«Di quanto sei?»
«Non sono incinta, ho partorito da poco».
Mia figlia ha due anni.
Dopo la gravidanza e diciannove mesi di allattamento il mio corpo è cambiato. Non è una questione di chili, nemmeno di centimetri. Le forme sono diverse. La pelle si distende e si contrae per accogliere, contenere, abbracciare. La mia carne è terra per saltare e spingere, è erba per contorcersi e rotolarsi, acqua per affondare, perdersi, tornare a vivere. Sono una mappa di imperfezioni da esplorare con la punta del dito, da graffiare e scavare per cercarne la sorgente. Io sono tua, io sono te.
«C’è questa dieta rivoluzionaria, fai colazione con un caffè e due biscotti secchi e mangi dopo diciotto ore ma non hai fame o sete, per niente, devi provare, funziona».
«Un’amica di mia cugina ha usato una crema snellente rassodante energizzante che fa perdere due taglie in un mese, devi provare, funziona».
«Con la meditazione puoi dimagrire quanto vuoi, basta focalizzare l’energia sulle parti del corpo che vorresti cambiare. Devi».
Ho indossato una panciera ma non si può dire. Il marketing suggerisce: intimo modellante, guaina avvolgente, slip contenitivo. Ma questo è: una panciera. Ho messo su un vestito un po’ aderente, ho tirato fuori le scarpe col tacco, sono andata a quella cena, ho sorriso, fatto brindisi, stretto mani. Ho ripetuto molte volte: «sto molto bene». Quando lo dico, il mio interlocutore inclina la testa e storce leggermente la bocca. «Mi fa piacere», mi tocca la spalla. Non ci crede o gli faccio pena o entrambe le cose. Del resto mi si vede poco in giro, non sbandiero i miei successi, non manifesto grossi disagi, sfoggio quasi esclusivamente economiche tute da ginnastica oversize. Non faccio reel su Instagram. Devo stare malissimo.
La palla finisce sotto al letto. Mi stendo sul pavimento e allungo il braccio, non ci arrivo. «Amore aspetta, mamma adesso prende la palla». Mi spingo più avanti, ancora niente. Lei piange.
(Sei una lardosa, non riesci nemmeno a prendere la palla di tua figlia sotto al letto).
Ci sono quasi, la sfioro con la punta delle dita. Mi fa male la schiena.
(Non è tanto la pancia, quella l’ha sempre avuta. Ma il culo? Hai visto il culo? Sarà raddoppiato).
La guancia si ghiaccia sulle mattonelle. Respiro la polvere, dovrei pulire meglio, tossisco.
(Le basterebbe iscriversi in palestra).
Non ci arrivo, dovrei prendere il bastone della scopa.

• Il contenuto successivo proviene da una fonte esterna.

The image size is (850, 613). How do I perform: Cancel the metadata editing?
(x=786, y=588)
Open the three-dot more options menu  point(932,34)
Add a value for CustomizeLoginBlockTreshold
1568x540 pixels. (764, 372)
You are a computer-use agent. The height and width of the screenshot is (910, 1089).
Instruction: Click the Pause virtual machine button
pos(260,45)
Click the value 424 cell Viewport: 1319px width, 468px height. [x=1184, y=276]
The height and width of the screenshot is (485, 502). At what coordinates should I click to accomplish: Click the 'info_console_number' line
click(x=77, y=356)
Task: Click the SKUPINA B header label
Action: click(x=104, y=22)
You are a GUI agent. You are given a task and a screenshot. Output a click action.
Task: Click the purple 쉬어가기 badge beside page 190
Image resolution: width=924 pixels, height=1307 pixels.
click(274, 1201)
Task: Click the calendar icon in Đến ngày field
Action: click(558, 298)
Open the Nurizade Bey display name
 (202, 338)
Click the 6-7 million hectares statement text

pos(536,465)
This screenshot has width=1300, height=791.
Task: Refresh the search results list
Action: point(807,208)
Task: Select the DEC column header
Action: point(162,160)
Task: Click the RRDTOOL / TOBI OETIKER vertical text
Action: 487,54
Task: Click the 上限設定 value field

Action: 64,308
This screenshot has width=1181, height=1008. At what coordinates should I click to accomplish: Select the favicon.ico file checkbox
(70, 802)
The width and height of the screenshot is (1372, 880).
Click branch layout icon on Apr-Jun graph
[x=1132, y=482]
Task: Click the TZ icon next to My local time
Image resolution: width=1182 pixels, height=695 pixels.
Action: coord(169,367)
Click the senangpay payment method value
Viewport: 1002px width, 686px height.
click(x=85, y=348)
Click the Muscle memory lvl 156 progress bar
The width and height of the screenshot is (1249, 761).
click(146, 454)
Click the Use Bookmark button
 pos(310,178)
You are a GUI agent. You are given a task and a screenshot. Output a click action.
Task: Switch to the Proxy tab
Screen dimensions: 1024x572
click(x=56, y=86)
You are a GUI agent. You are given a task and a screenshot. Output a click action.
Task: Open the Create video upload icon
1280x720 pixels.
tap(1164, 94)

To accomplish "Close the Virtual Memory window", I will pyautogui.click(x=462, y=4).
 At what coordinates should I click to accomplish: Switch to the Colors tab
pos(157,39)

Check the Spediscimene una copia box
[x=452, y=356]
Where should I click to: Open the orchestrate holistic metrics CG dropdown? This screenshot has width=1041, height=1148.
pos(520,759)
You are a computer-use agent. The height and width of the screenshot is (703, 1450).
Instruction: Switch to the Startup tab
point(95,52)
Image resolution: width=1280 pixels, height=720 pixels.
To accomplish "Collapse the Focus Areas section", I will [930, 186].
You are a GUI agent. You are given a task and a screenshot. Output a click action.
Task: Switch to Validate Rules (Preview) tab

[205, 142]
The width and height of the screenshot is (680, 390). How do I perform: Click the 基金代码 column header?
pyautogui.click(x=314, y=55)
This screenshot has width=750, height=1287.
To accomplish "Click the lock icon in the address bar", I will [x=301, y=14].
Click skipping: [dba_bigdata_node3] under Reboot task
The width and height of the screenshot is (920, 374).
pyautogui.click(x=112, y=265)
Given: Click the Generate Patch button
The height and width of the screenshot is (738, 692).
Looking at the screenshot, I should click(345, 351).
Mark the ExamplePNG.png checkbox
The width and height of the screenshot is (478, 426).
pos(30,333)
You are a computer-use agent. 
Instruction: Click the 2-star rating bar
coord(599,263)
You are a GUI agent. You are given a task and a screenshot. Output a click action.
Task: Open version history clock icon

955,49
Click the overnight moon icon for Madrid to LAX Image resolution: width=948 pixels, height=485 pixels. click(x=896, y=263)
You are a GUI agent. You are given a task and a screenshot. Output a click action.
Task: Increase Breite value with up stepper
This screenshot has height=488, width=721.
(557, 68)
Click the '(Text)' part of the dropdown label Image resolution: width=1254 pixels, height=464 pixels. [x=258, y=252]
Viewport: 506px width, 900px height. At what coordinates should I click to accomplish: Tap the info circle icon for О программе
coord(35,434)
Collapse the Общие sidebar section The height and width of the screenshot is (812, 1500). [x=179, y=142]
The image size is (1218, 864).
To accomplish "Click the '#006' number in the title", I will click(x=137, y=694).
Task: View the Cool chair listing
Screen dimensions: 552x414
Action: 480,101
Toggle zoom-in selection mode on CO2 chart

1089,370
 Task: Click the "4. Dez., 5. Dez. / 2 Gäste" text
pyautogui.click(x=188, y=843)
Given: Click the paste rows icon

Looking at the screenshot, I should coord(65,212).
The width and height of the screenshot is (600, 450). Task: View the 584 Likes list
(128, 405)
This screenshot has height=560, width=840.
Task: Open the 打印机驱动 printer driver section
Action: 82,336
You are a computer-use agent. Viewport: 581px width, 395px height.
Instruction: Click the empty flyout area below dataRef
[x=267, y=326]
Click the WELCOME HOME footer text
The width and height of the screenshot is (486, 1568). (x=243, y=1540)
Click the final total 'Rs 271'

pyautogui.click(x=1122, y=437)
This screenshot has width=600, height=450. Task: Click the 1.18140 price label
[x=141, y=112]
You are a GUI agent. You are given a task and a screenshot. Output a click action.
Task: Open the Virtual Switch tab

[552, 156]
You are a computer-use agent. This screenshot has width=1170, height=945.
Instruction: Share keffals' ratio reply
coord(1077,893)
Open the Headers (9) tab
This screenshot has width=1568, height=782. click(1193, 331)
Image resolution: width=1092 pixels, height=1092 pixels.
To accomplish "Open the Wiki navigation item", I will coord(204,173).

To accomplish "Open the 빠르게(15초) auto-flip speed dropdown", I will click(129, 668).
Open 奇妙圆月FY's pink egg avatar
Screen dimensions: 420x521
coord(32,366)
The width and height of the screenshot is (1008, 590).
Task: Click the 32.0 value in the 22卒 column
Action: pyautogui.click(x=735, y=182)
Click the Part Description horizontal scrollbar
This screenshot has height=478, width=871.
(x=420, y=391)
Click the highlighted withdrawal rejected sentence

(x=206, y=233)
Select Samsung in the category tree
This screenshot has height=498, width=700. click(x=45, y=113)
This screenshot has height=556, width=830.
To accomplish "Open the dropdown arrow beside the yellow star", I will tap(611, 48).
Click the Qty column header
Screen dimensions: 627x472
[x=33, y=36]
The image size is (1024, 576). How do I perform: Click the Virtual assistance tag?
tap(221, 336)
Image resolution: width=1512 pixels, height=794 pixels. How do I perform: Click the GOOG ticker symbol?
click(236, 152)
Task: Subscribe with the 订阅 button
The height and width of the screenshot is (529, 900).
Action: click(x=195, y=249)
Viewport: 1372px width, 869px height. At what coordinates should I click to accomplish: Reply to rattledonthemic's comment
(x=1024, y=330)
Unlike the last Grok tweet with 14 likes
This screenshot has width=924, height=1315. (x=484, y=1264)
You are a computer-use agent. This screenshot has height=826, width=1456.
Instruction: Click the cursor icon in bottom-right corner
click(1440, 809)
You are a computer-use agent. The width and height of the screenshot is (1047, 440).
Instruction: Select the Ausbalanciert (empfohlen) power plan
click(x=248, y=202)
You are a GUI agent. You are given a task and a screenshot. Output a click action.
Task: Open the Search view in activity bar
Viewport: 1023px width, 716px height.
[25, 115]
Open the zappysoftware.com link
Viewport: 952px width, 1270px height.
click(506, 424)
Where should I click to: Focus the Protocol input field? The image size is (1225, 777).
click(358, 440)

È in quel momento che il buco si apre. Non è troppo grande, quel tanto che basta per scivolarci dentro. La caduta è immediata, non provo nemmeno ad aggrapparmi a qualcosa. E poi a cosa? Non c’è niente qui, una radice, una sporgenza, una maniglia. Provo a dare un significato alle ombre ma ho dimenticato come si guarda e come si pensa e come si parla. Ti vedo mentre segni con delle x quelle cose che dovrei migliorare di me. Ti ascolto mentre mi elenchi chi potrei essere, se solo volessi. Gli occhi mi fissano, sono tanti, sono enormi, sono gialli e marroni e verdi e rossi, si aprono e si chiudono, sono liquidi, mi inondano mentre precipito, mi toccano la spalla per spingermi ancora più giù. Cosa ci rende fragili o fortissimi o insensibili? Mi ricordo ancora che un po’ di me è un po’ di te.
Sento la gomma sotto i polpastrelli, un ultimo impulso dalla spalla al polso, afferro la palla.
La pancia è un rifugio dove nascondere la faccia, il seno è un nido per cercare conforto, le cosce una poltrona per accucciarsi con un libro in mano. C’è un tempo che non esiste se non tra queste pareti sporche di matita verde e marmellata, con i quadri storti e i buchi dei chiodi scavati nell’intonaco. È un tempo morbido e caldo e setoso che profuma di niente, che appartiene a me e a te. È un tempo che si consuma mentre dormiamo e ci teniamo per mano, o ci tocchiamo una gamba, o un braccio. Fino a quando è mattina e la luce ci sveglia e non sappiamo se stiamo ancora dormendo.